Lenovo Vibe X2
- Brand: Lenovo
- Manufacturer: Lenovo
- Type: Smartphone
- Series: Vibe
- First released: October 2014; 11 years ago
- Predecessor: Lenovo Vibe X
- Successor: Lenovo Vibe X3
- Compatible networks: 2G, 3G, 4G LTE
- Form factor: Touchscreen
- Colors: White; Gold; Red; Charcoal;
- Dimensions: 140.2 mm (5.52 in) H 68.6 mm (2.70 in) W 7.27 mm (0.286 in) D
- Weight: 120 g (4.2 oz)
- Operating system: Android 4.4 KitKat (upgradable to 5.0 Lollipop) with Vibe UI 2.0
- System-on-chip: MediaTek MT6595M
- CPU: Octa-core (4x2.0 GHz Cortex-A17 & 4x1.7 GHz Cortex-A7)
- GPU: PowerVR G600
- Memory: 2 GB
- Storage: 32 GB
- Removable storage: No
- SIM: Dual SIM (Nano-SIM + Micro-SIM) in AP region/India; Single SIM (Micro-SIM) in other regions
- Battery: 2300 mAh Li-polymer (non-removable)
- Charging: microUSB 2.0
- Rear camera: 13 MP, auto-focus, LED flash
- Front camera: 5 MP, fixed-focus
- Display: 5.0 in (127 mm) Full HD IPS LCD (1920 × 1080 pixels)
- Water resistance: No
- Model: Lenovo X2-EU / X2-AP / X2-CU

= Lenovo Vibe X2 =

Android smartphone released in 2014

The Lenovo Vibe X2 is an Android smartphone manufacutred and marketed by Lenovo. Announced on September 4, 2014 and launched in October 2014, the device endorsed for its distinct layered "three-layered" chassis design, which features multiple color blocks along its outer edge. It succeeded the original Lenovo Vibe X as part of Lenovo's high-end Vibe lineup.

It is one of the first Mediatek MT6595 smartphone to be released.

== Specifications ==

=== Hardware ===
The Lenovo Vibe X2 features a 5.0-inch Full HD IPS capacitive touchscreen with a resolution of 1920 × 1080 pixels and a pixel density of approximately 441 ppi. It measures 140.2 mm × 68.6 mm × 7.27 mm and weighs 120 grams.
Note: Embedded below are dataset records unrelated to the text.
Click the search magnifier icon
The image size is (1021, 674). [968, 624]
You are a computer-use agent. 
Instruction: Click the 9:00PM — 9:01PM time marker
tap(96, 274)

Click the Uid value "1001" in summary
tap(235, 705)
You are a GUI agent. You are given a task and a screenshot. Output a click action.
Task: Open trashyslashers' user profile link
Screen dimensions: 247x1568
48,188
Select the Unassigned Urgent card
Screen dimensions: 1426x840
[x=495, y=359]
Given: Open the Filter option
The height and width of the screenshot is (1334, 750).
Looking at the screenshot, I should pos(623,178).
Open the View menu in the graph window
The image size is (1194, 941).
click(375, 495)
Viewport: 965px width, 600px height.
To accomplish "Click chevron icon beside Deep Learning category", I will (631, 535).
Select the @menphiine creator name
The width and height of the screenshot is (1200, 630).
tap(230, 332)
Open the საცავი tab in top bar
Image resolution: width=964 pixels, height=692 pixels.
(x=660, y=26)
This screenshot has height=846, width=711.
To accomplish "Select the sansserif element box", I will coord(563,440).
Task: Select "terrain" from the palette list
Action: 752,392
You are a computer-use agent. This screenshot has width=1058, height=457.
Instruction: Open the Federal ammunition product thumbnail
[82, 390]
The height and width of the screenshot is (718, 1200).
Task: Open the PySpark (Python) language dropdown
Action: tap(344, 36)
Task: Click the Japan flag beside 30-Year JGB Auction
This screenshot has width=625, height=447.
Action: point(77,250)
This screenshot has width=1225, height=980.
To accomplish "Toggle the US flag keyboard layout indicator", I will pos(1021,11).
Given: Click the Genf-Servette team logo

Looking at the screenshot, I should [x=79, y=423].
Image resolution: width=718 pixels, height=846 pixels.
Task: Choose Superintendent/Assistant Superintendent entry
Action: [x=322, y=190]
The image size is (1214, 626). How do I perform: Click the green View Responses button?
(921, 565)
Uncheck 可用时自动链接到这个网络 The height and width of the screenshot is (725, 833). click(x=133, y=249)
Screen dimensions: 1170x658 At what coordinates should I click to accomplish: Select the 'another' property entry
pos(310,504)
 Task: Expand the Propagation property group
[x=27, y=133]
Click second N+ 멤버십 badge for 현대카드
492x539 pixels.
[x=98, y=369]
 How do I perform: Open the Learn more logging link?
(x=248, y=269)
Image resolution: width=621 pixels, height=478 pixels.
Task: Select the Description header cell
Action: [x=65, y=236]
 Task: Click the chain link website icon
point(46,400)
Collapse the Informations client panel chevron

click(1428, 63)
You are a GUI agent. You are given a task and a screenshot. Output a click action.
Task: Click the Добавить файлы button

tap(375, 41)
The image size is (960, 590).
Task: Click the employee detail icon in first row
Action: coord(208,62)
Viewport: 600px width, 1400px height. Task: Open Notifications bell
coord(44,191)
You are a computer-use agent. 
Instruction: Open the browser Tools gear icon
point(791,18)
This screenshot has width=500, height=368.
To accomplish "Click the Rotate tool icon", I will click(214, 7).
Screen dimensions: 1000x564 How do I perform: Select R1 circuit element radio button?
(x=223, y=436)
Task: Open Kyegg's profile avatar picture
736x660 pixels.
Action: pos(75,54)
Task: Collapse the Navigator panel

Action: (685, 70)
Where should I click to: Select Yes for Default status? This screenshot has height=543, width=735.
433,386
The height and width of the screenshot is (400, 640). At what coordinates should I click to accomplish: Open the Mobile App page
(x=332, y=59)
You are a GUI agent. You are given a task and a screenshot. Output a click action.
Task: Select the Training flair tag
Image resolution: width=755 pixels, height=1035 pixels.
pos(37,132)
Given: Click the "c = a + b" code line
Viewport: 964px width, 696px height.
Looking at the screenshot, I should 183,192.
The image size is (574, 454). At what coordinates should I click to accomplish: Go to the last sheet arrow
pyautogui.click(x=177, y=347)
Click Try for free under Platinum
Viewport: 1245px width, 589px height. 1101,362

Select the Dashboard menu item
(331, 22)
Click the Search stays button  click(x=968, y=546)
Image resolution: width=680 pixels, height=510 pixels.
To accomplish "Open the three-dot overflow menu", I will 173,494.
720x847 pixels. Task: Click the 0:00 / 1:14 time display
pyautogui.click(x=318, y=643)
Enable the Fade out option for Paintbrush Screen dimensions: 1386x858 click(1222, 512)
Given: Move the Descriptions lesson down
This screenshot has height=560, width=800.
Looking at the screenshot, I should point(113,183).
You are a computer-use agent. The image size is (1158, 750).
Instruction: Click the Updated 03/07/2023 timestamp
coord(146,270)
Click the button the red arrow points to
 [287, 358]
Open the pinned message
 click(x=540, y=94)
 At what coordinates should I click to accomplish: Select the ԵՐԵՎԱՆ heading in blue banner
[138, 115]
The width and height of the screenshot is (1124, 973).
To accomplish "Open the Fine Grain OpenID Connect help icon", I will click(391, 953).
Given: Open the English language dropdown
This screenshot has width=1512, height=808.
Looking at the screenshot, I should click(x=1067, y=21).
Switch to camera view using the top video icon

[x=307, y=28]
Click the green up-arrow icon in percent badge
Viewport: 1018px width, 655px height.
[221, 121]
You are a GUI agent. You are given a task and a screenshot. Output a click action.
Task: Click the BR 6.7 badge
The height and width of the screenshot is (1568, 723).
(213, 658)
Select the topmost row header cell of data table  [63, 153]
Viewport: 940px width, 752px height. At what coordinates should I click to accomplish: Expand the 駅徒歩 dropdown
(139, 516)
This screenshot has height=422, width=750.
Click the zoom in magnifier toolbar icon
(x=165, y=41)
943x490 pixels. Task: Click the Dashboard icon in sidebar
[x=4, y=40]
Under the hood, the device is powered by a MediaTek MT6595M True8Core system-on-chip, featuring an octa-core processor configuration paired with PowerVR G600 graphics. It comes equipped with 2 GB of RAM and 32 GB of internal storage, which is non-expandable due to the absence of a microSD slot.

=== Cameras ===
The rear camera module is a 13-megapixel sensor with autofocus and an LED flash and the front panel houses a 5-megapixel fixed-focus camera. Network connectivity varies by region: models for the AP region and India feature dual SIM support (Nano-SIM and Micro-SIM), whereas other regional variants support a single Micro-SIM. The device is backed by an embedded 2300 mAh Li-polymer battery charged via a microUSB 2.0 port.

=== Software ===
The phone was shipped with Android 4.4 KitKat operating system customized with Lenovo's Vibe UI 2.0 interface, and was later made upgradable to Android 5.0 Lollipop.